### YOUR GOAL
Take the material below and restate it word for word, stopping after the line in which "Про Город Иваново (245, 2018)" occurs.

### EXERCISE DATA
# # # # # # #

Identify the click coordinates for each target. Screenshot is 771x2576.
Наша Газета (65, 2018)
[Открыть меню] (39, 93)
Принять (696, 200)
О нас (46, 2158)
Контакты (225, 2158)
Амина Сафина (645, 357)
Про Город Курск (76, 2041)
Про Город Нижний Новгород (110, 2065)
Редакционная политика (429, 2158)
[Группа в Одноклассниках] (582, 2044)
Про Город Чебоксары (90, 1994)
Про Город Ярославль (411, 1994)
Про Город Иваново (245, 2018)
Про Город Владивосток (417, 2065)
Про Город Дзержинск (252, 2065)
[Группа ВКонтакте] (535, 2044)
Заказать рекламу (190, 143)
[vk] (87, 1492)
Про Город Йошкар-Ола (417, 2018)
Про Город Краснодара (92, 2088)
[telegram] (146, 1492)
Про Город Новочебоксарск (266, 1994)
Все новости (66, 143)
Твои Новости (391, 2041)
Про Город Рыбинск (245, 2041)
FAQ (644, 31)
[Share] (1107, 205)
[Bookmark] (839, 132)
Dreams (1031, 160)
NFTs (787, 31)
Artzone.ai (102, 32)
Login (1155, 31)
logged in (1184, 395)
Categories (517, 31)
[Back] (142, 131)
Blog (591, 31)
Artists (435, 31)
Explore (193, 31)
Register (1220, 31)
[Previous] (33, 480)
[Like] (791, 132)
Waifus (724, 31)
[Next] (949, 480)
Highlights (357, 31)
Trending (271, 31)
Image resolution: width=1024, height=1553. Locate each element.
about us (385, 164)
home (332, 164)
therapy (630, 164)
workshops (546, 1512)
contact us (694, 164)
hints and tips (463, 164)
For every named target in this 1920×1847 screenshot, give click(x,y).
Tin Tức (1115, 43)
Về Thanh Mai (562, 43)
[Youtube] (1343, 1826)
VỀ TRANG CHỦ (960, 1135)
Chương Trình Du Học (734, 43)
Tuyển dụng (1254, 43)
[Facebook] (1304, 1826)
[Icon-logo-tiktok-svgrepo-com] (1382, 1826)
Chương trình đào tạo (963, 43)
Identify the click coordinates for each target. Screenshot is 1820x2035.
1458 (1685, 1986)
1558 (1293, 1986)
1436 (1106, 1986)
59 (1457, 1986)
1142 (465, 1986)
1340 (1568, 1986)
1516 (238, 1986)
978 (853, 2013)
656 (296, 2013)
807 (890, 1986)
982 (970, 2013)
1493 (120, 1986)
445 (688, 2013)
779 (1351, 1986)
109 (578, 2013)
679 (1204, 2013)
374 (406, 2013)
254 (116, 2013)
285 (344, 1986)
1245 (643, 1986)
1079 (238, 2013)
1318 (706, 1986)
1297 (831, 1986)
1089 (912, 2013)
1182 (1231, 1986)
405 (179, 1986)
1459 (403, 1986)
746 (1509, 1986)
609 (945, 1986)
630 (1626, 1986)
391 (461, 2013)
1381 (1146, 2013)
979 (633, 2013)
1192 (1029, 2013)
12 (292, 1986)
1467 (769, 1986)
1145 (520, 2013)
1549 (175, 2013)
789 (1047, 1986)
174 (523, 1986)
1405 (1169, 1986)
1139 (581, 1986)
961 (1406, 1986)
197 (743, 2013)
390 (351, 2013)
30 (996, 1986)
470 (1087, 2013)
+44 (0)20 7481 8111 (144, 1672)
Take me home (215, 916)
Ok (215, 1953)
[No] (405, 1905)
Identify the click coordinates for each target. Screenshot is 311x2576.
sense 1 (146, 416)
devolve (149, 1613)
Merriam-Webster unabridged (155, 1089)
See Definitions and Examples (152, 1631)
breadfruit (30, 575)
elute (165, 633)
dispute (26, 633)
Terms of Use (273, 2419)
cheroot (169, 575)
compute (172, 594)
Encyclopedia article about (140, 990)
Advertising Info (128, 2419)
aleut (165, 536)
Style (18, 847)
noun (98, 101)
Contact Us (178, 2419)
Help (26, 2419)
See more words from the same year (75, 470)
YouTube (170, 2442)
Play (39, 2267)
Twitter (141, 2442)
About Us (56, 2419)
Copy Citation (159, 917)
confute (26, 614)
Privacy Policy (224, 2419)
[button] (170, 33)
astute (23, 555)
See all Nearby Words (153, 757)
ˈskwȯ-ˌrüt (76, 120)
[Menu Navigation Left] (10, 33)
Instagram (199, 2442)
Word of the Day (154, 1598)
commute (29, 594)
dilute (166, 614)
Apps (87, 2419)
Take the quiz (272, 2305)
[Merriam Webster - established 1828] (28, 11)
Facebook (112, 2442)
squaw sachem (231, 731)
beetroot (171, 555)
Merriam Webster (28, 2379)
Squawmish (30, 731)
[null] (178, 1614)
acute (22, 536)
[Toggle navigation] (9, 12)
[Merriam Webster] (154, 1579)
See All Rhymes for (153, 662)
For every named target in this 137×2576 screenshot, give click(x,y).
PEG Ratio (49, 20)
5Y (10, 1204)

# # # # # # #

### WORKED SOLUTION
Identify the click coordinates for each target. Screenshot is 771x2576.
Наша Газета (65, 2018)
[Открыть меню] (39, 93)
Принять (696, 200)
О нас (46, 2158)
Контакты (225, 2158)
Амина Сафина (645, 357)
Про Город Курск (76, 2041)
Про Город Нижний Новгород (110, 2065)
Редакционная политика (429, 2158)
[Группа в Одноклассниках] (582, 2044)
Про Город Чебоксары (90, 1994)
Про Город Ярославль (411, 1994)
Про Город Иваново (245, 2018)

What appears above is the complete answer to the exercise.